This would mean that if we ever mess up our data gear up elsewhere, nosotros tin just rerun the setup cell to restore it.

Plotting with matplotlib

Next, we can go to addressing the question at manus by plotting the boilerplate turn a profit past twelvemonth. We might as well plot the revenue as well, and then get-go nosotros can define some variables and a method to reduce our lawmaking.

            group_by_year              =              df.loc[              :              ,              [              'year'              ,              'revenue'              ,              'turn a profit'              ]              ]              .groupby(              'year'              )              avgs              =              group_by_year.mean(              )              x              =              avgs.index y1              =              avgs.profit              def              plot              (x,              y,              ax,              title,              y_label)              :              ax.set_title(title)              ax.set_ylabel(y_label)              ax.plot(10,              y)              ax.margins(ten=              0              ,              y=              0              )                      

Now let's plot!

            fig,              ax              =              plt.subplots(              )              plot(x,              y1,              ax,              'Increase in mean Fortune 500 company profits from 1955 to 2005'              ,              'Profit (millions)'              )                      

Increase in mean Fortune 500 company profits from 1955 to 2005

Wow, that looks similar an exponential, but information technology's got some huge dips.
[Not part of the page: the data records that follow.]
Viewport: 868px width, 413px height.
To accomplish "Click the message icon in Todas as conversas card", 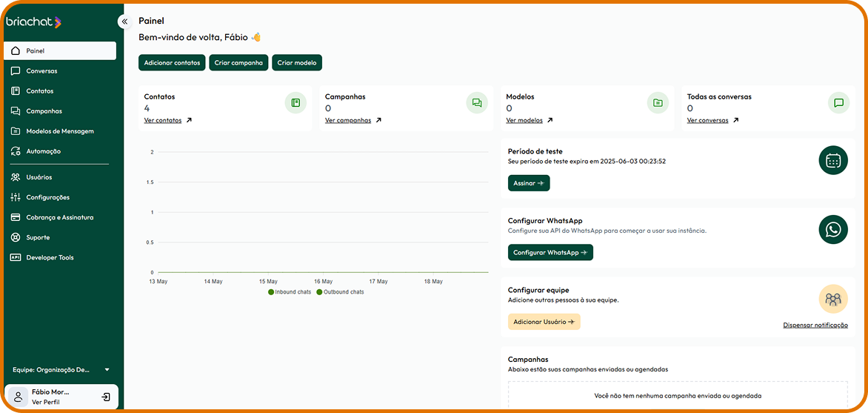I will pyautogui.click(x=838, y=103).
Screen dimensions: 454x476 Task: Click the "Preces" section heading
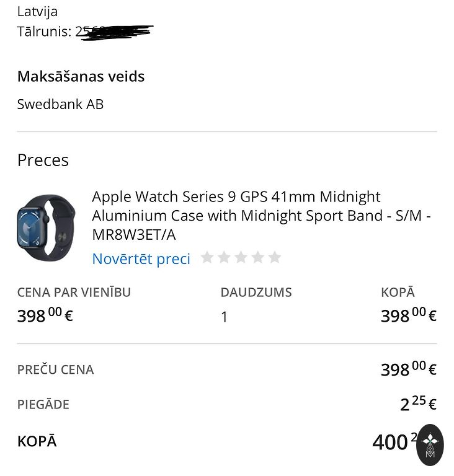tap(43, 160)
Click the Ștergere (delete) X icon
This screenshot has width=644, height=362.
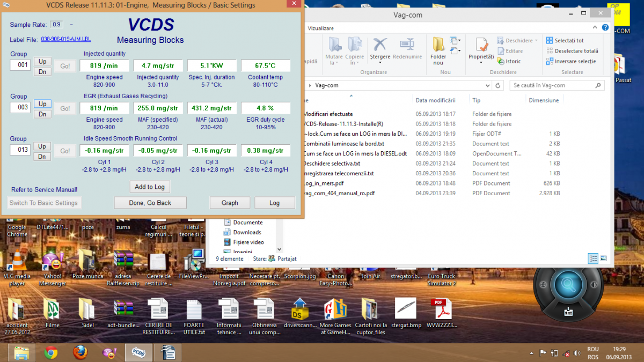click(x=380, y=45)
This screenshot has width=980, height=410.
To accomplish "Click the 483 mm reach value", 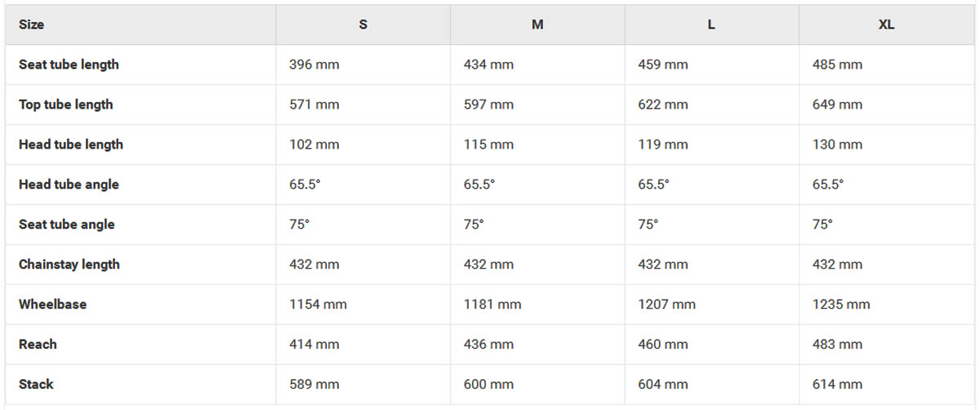I will pos(837,345).
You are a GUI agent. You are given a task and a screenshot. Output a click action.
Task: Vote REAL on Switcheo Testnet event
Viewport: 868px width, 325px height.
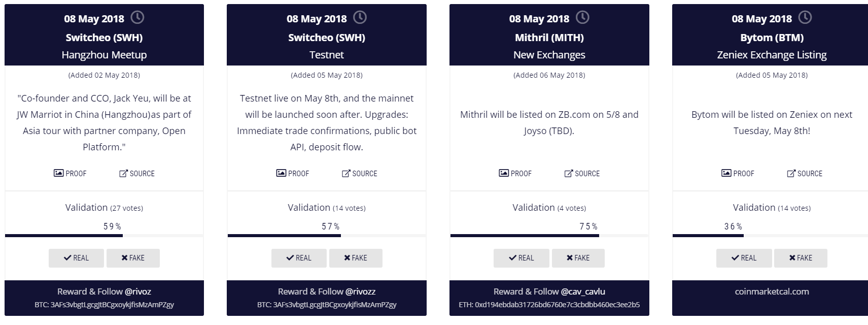tap(299, 258)
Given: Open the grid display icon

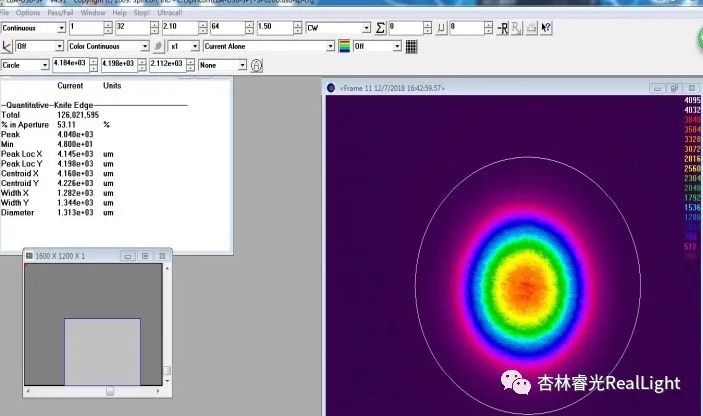Looking at the screenshot, I should (411, 46).
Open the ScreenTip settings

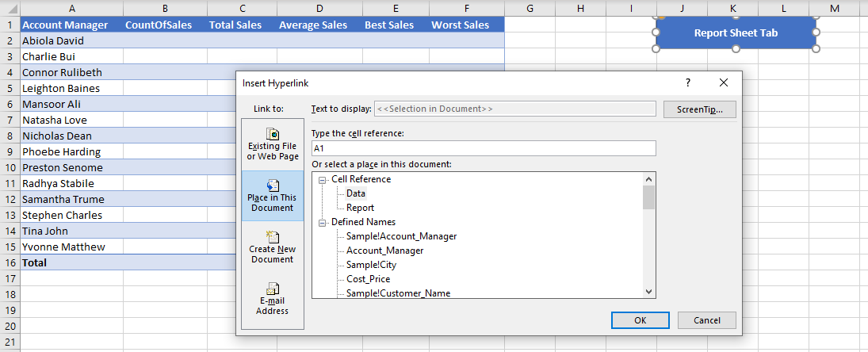point(699,109)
They must correspond to the early 1990s recession and the dot-com bubble. Information technology's pretty interesting to run into that in the information. But how come profits recovered to even higher levels post each recession?

Perhaps the revenues can tell us more.

            y2              =              avgs.revenue fig,              ax              =              plt.subplots(              )              plot(x,              y2,              ax,              'Increment in hateful Fortune 500 company revenues from 1955 to 2005'              ,              'Revenue (millions)'              )                      

Increase in mean Fortune 500 company revenues from 1955 to 2005

That adds another side to the story. Revenues were non as desperately hitting — that'south some neat accounting work from the finance departments.

With a little aid from Stack Overflow, we can superimpose these plots with +/- their standard deviations.

                          def              plot_with_std              (10,              y,              stds,              ax,              championship,              y_label)              :              ax.fill_between(x,              y              -              stds,              y              +              stds,              alpha=              0.ii              )              plot(10,              y,              ax,              title,              y_label)              fig,              (ax1,              ax2)              =              plt.subplots(ncols=              two              )              title              =              'Increase in mean and std Fortune 500 visitor %southward from 1955 to 2005'              stds1              =              group_by_year.std(              )              .profit.values stds2              =              group_by_year.std(              )              .revenue.values plot_with_std(x,              y1.values,              stds1,              ax1,              title              %              'profits'              ,              'Profit (millions)'              )              plot_with_std(x,              y2.values,              stds2,              ax2,              championship              %              'revenues'              ,              'Acquirement (millions)'              )              fig.set_size_inches(              14              ,              four              )              fig.tight_layout(              )                      

jupyter-notebook-tutorial_48_0

That's staggering, the standard deviations are huge! Some Fortune 500 companies make billions while others lose billions, and the take a chance has increased along with rising profits over the years.

Perhaps some companies perform meliorate than others; are the profits of the top 10% more or less volatile than the bottom 10%?

There are plenty of questions that we could expect into next, and information technology's easy to see how the period of working in a notebook can match ane's own thought process. For the purposes of this tutorial, we'll stop our analysis hither, but experience complimentary to continue digging into the data on your own!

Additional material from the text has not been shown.